What you have to do:
Among the lines below, count those containing the word "arrow". Give the number only.
+ + + + +
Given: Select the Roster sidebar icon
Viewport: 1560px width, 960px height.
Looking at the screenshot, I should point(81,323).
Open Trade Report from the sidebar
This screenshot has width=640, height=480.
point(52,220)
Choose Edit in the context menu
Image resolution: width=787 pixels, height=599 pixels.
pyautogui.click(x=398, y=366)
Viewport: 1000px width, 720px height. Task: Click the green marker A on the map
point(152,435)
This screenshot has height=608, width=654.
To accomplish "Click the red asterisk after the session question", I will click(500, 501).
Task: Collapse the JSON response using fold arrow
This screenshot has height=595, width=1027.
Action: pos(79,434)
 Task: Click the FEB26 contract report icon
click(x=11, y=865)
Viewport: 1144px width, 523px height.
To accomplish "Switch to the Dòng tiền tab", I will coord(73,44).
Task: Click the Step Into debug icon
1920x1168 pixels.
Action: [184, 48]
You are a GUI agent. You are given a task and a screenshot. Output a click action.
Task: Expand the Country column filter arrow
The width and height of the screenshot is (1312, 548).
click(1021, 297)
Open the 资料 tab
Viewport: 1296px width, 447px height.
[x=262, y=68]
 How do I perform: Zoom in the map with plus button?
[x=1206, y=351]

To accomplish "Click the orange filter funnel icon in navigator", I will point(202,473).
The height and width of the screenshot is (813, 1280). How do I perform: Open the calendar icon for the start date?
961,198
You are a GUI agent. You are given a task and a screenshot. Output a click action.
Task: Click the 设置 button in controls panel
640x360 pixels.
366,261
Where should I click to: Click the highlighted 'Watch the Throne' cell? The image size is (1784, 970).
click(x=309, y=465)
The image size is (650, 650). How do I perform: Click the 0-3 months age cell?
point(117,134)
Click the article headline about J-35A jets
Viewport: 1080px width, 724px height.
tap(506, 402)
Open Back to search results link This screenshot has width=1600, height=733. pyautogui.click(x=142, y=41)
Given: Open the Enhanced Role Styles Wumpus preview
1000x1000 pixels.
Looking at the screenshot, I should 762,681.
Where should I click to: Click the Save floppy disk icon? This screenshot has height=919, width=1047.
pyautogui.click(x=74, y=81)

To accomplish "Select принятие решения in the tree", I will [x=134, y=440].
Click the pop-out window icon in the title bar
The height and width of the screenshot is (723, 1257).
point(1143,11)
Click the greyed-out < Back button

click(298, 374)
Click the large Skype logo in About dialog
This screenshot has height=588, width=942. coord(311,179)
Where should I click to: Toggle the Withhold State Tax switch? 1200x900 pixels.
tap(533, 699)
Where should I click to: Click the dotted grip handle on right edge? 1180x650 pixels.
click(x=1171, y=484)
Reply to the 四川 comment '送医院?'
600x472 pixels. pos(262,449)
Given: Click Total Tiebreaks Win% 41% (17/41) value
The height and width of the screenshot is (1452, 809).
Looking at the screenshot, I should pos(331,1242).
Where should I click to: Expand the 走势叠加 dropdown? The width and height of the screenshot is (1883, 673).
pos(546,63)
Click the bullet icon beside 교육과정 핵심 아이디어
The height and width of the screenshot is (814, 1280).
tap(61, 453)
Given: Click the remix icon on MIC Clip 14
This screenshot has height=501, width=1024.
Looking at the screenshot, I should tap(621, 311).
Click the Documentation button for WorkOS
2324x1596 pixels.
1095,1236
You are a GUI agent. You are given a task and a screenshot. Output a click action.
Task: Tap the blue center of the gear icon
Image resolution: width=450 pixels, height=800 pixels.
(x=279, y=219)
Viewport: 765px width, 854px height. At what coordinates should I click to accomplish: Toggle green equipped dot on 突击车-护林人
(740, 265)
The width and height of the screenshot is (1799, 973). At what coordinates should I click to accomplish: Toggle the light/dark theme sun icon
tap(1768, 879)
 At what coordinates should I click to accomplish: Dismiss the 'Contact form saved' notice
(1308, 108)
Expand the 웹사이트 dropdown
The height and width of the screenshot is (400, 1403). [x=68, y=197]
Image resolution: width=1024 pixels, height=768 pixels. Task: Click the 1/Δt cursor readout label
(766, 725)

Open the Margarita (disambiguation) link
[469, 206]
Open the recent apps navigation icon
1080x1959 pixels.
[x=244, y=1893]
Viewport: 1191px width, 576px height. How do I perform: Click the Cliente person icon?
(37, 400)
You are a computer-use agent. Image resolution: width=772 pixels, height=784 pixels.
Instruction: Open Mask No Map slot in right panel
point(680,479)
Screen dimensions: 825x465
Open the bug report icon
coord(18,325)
+ + + + +
Completed task:
2